Stated exercise:
Copy, without any changes, the part of the lines that opens with the line containing "Click the Total Cameras Online progress bar" and closes with the line containing "tap(410, 361)", including both of those lines.

[Item coordinate data]
_ _ _ _

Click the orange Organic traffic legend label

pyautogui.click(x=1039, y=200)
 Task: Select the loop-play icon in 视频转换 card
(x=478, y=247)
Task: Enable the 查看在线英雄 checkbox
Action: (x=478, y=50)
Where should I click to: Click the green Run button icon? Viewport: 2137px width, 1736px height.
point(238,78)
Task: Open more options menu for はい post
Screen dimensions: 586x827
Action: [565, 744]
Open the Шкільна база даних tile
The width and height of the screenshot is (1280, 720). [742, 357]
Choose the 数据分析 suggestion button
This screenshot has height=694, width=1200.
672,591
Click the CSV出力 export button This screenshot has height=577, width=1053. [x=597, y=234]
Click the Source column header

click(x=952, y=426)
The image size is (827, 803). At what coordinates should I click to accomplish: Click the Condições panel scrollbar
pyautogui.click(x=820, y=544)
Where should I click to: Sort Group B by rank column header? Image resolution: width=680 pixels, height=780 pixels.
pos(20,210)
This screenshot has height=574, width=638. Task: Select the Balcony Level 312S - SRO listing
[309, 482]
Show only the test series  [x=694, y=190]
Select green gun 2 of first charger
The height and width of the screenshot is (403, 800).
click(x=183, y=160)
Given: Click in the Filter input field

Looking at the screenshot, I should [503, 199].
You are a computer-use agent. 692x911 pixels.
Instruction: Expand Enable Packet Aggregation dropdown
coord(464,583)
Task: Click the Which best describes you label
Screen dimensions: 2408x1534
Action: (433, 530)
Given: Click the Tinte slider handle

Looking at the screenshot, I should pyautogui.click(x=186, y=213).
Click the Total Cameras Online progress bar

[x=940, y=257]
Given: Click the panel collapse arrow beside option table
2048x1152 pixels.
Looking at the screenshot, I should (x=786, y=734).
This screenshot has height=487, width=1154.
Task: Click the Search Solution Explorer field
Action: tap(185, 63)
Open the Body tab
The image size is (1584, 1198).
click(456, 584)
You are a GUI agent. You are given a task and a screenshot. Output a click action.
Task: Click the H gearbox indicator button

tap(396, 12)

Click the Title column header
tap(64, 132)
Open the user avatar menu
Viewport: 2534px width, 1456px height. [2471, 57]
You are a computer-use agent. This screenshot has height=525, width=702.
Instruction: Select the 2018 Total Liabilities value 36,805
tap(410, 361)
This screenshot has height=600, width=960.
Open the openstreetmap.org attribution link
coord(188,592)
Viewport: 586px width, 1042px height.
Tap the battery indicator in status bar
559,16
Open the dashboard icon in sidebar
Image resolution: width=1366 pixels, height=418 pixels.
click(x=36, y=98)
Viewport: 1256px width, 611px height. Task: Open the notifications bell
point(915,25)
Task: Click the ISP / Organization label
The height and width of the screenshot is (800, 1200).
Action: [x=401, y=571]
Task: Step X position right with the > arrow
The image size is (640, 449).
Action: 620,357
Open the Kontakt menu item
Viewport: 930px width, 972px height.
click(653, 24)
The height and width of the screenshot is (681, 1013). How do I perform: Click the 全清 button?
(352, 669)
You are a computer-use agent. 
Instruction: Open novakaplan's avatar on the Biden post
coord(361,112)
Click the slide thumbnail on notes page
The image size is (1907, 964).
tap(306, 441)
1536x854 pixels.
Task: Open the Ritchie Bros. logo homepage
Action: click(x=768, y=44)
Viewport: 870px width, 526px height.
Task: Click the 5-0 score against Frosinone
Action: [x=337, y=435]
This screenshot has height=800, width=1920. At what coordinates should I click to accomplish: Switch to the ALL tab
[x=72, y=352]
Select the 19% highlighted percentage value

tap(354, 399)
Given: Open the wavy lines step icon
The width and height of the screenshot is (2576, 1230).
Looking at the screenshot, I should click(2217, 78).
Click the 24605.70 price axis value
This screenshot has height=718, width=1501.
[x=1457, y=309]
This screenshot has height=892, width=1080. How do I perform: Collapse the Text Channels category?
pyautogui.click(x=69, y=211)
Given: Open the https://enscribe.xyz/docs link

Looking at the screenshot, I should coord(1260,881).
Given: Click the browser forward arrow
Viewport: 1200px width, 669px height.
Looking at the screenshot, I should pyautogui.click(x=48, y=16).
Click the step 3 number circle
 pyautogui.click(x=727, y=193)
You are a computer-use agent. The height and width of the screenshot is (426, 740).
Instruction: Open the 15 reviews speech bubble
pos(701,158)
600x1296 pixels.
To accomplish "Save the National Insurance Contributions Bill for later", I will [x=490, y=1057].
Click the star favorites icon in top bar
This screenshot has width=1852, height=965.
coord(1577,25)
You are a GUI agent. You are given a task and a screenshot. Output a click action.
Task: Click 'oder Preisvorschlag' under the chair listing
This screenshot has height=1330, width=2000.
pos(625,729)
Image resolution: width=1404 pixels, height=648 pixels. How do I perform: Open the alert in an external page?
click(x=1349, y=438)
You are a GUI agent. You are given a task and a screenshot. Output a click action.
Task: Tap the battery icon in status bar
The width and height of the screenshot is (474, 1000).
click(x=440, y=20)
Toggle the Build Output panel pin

_ _ _ _

Completed exercise:
Click the Total Cameras Online progress bar

[x=940, y=257]
Given: Click the panel collapse arrow beside option table
2048x1152 pixels.
Looking at the screenshot, I should (x=786, y=734).
This screenshot has height=487, width=1154.
Task: Click the Search Solution Explorer field
Action: tap(185, 63)
Open the Body tab
The image size is (1584, 1198).
click(456, 584)
You are a GUI agent. You are given a task and a screenshot. Output a click action.
Task: Click the H gearbox indicator button

tap(396, 12)

Click the Title column header
tap(64, 132)
Open the user avatar menu
Viewport: 2534px width, 1456px height. [2471, 57]
You are a computer-use agent. This screenshot has height=525, width=702.
Instruction: Select the 2018 Total Liabilities value 36,805
tap(410, 361)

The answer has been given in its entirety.